Malaysia has stopped mincing their words. Ismail Nasaruddin, president at Malaysia Airlines staff union NUFAM, said the MH17 attack amounts to “murder,” and Transport Minister Liow Tiong Lai said the world has a “moral obligation” to ensure the safe recovery of remains as well as punishing those culpable. This was the message that came out of Kuala Lumpur on Saturday, after news that pro-Russian rebels have been restricting access to the crash site.
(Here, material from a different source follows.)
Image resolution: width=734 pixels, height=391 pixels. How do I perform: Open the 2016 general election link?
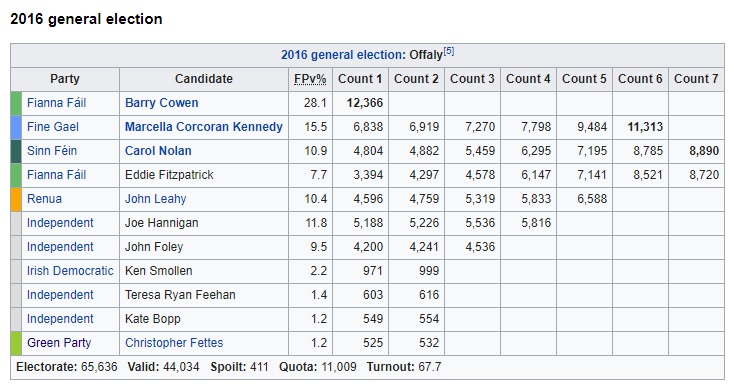click(x=342, y=55)
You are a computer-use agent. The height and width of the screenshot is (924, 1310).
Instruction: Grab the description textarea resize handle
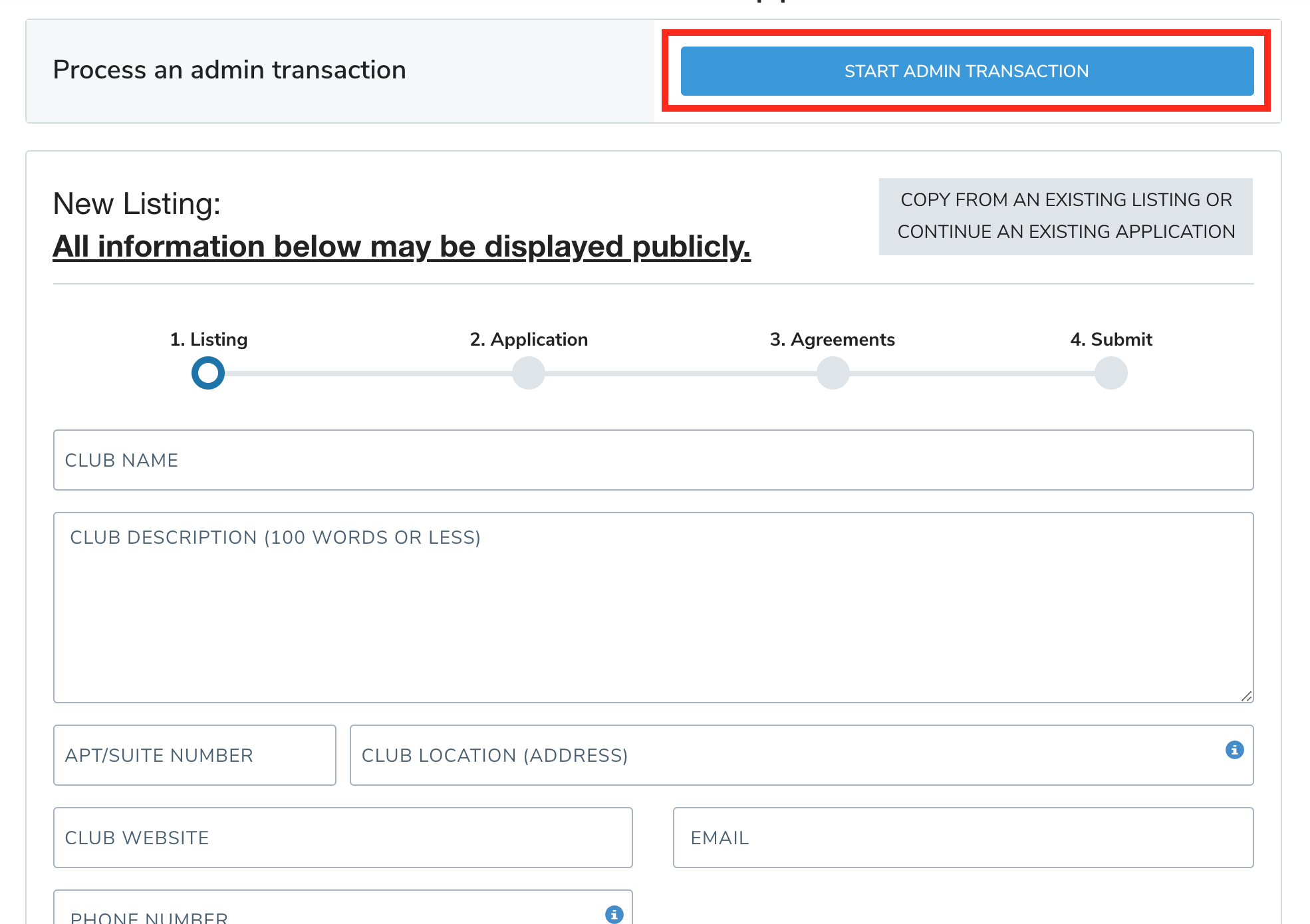[x=1246, y=696]
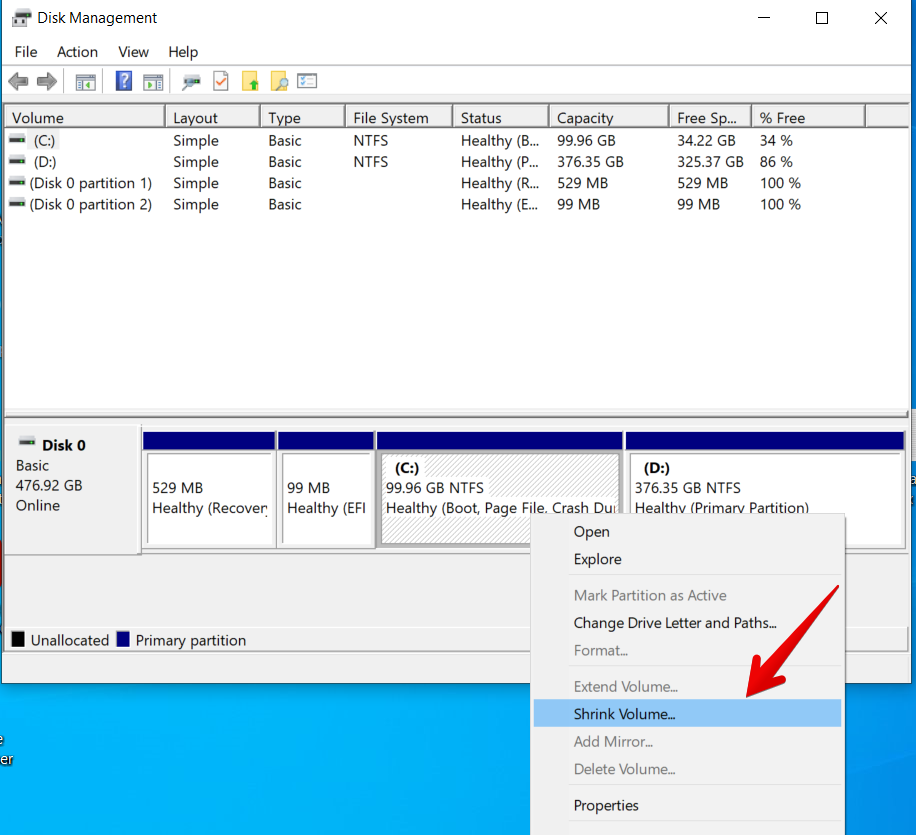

“Malaysia is deeply concerned that the crash site has not been properly secured,” said Liow, just ahead of leaving with the second Malaysian team bound for Ukraine to oversee the investigation. “There are indications that vital evidence has not been preserved … Citizens of 11 nations … cannot be laid to rest. Their lives were taken by violence; now violence stops them from being accorded their final respect. This cannot continue.”

The Ukrainian government has accused the rebels of moving at least 38 bodies from the crash site to a morgue in the rebel stronghold area of Donetsk, according to the New York Times. They also say that rebels have been hiding weaponry, missile fragments and other pieces of evidence. Rebel leaders have denied any interference.

Official Malaysian statements so far have been notably guarded, avoiding calling out an aggressive act as the cause of the crash. But the tone has sharpened considerably since armed separatists hindered a team of international observers from spending more than an hour at the wreckage site on Friday, and further indications pointed at a missile taking the airliner down.

At Saturday’s press conference, the country’s Transport Minister also junked claims of any wrongdoings of Malaysia Airlines in connection to the disaster. “MH17’s flight path was a busy major airway, like a highway in the sky,” Liow said. “It never strayed into restricted airspace. All sources say that a missile shot it down … this is an outrage that cannot go unpunished.” Azharuddin Abdul Rahman, director general of the Department of Civil Aviation, answered to a barrage of questions over the decision to fly at 33,000 ft. — a mere 1,000 ft. above the no-fly zone over the restive Ukrainian region — saying that this was the order the aircraft received from flight control.

Still, worries mount over the conflicted national carrier. Malaysia Airlines’ shares plummeted 11% on Friday, on top of an 83% plunge over the past five years. Some believe that the airline may even struggle to survive two such major disasters so close to each other. This is a notion that concerns many Malaysians, who view the company with great patriotism.

“Malaysia Airlines is such a good face for Malaysia to the world,” says 23-year-old student Fatin Badjuri, waiting for her flight at Kuala Lumpur International, ranked as one of the region’s best airports. “I’m worried about the problems these incidents will cause to the company, as well as to the country. I feel people may start thinking negatively about Malaysia now.”

Among the staff at Malaysia Airlines, though, all public concern remains focused on the recent tragedy. The airline released the full list of passengers aboard MH17 on Saturday.

“The entire cabin crew population is mourning … we’re not really concerned with the financial qualms right now,” said Ismail, the air carrier’s union leader, at a separate press conference on Saturday. “The spirit is demoralized. Some have not been able to come to work. The question we ask is if this mass murder was done with the intention to kill everyone on the flight.”

Malaysia is craving answers, and fast. Their patience has been sufficiently tried over the past few months.